Exercise input:

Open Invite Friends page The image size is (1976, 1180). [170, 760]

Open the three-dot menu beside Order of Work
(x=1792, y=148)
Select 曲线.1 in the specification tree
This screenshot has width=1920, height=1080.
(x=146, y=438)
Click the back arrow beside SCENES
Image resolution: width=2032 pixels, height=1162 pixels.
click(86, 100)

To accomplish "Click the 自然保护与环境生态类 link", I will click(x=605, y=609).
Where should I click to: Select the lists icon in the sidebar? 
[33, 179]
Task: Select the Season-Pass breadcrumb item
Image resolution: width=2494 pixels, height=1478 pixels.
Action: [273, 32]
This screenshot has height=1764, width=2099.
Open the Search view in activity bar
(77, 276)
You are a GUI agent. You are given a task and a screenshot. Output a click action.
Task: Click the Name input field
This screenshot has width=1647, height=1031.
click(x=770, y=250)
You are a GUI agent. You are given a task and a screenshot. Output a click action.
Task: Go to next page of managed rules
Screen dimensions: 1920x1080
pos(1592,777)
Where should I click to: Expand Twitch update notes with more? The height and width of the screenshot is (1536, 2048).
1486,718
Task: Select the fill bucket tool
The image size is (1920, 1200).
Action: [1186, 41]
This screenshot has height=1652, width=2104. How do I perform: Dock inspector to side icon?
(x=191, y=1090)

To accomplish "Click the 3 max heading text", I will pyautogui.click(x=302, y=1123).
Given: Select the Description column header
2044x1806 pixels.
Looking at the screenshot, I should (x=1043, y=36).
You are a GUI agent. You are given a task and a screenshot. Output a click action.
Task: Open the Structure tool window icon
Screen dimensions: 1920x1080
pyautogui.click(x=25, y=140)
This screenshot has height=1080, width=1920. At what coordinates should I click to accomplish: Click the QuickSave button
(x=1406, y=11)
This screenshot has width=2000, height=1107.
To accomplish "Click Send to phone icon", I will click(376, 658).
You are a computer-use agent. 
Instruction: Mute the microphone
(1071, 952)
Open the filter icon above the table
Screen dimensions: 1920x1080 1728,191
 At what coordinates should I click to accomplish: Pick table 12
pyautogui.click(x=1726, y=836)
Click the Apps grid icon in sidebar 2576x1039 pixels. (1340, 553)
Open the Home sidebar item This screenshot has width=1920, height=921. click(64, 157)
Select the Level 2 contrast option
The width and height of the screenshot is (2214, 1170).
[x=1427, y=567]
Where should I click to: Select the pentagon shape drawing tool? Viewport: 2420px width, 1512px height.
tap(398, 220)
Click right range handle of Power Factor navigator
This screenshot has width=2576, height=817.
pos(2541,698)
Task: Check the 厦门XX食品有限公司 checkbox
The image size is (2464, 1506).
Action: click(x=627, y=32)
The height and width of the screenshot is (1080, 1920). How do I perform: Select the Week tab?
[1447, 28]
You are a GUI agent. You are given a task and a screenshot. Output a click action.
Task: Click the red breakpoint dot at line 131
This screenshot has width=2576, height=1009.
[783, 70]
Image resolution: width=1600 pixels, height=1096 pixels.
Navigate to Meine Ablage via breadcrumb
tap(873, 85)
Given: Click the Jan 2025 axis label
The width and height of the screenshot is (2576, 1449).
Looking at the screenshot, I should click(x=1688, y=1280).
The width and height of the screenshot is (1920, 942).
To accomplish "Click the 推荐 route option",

Task prompt:
Restate the data in full so that no line differs from the original.

Reply:
Open Invite Friends page The image size is (1976, 1180). [170, 760]

Open the three-dot menu beside Order of Work
(x=1792, y=148)
Select 曲线.1 in the specification tree
This screenshot has width=1920, height=1080.
(x=146, y=438)
Click the back arrow beside SCENES
Image resolution: width=2032 pixels, height=1162 pixels.
click(86, 100)

To accomplish "Click the 自然保护与环境生态类 link", I will click(x=605, y=609).
Where should I click to: Select the lists icon in the sidebar? 
[33, 179]
Task: Select the Season-Pass breadcrumb item
Image resolution: width=2494 pixels, height=1478 pixels.
Action: [273, 32]
This screenshot has height=1764, width=2099.
Open the Search view in activity bar
(77, 276)
You are a GUI agent. You are given a task and a screenshot. Output a click action.
Task: Click the Name input field
This screenshot has width=1647, height=1031.
click(x=770, y=250)
You are a GUI agent. You are given a task and a screenshot. Output a click action.
Task: Go to next page of managed rules
Screen dimensions: 1920x1080
pos(1592,777)
Where should I click to: Expand Twitch update notes with more? The height and width of the screenshot is (1536, 2048).
1486,718
Task: Select the fill bucket tool
The image size is (1920, 1200).
Action: [1186, 41]
This screenshot has height=1652, width=2104. How do I perform: Dock inspector to side icon?
(x=191, y=1090)

To accomplish "Click the 3 max heading text", I will pyautogui.click(x=302, y=1123).
Given: Select the Description column header
2044x1806 pixels.
Looking at the screenshot, I should (x=1043, y=36).
You are a GUI agent. You are given a task and a screenshot. Output a click action.
Task: Open the Structure tool window icon
Screen dimensions: 1920x1080
pyautogui.click(x=25, y=140)
This screenshot has height=1080, width=1920. At what coordinates should I click to accomplish: Click the QuickSave button
(x=1406, y=11)
This screenshot has width=2000, height=1107.
To accomplish "Click Send to phone icon", I will click(376, 658).
You are a computer-use agent. 
Instruction: Mute the microphone
(1071, 952)
Open the filter icon above the table
Screen dimensions: 1920x1080 1728,191
 At what coordinates should I click to accomplish: Pick table 12
pyautogui.click(x=1726, y=836)
Click the Apps grid icon in sidebar 2576x1039 pixels. (1340, 553)
Open the Home sidebar item This screenshot has width=1920, height=921. click(64, 157)
Select the Level 2 contrast option
The width and height of the screenshot is (2214, 1170).
[x=1427, y=567]
Where should I click to: Select the pentagon shape drawing tool? Viewport: 2420px width, 1512px height.
tap(398, 220)
Click right range handle of Power Factor navigator
This screenshot has width=2576, height=817.
pos(2541,698)
Task: Check the 厦门XX食品有限公司 checkbox
The image size is (2464, 1506).
Action: click(x=627, y=32)
The height and width of the screenshot is (1080, 1920). How do I perform: Select the Week tab?
[1447, 28]
You are a GUI agent. You are given a task and a screenshot. Output a click action.
Task: Click the red breakpoint dot at line 131
This screenshot has width=2576, height=1009.
[783, 70]
Image resolution: width=1600 pixels, height=1096 pixels.
Navigate to Meine Ablage via breadcrumb
tap(873, 85)
Given: Click the Jan 2025 axis label
The width and height of the screenshot is (2576, 1449).
Looking at the screenshot, I should click(x=1688, y=1280).
The width and height of the screenshot is (1920, 942).
To accomplish "Click the 推荐 route option",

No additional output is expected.